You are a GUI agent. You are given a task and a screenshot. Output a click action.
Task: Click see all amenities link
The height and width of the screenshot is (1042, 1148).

──────

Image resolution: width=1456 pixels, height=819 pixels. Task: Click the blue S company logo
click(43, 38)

──────

■ Try it:
Search the listing above for "screenshot" and copy every line that holds it.

■ Response area:
You are a GUI agent. You are given a task and a screenshot. Output a click action.
The height and width of the screenshot is (1042, 1148).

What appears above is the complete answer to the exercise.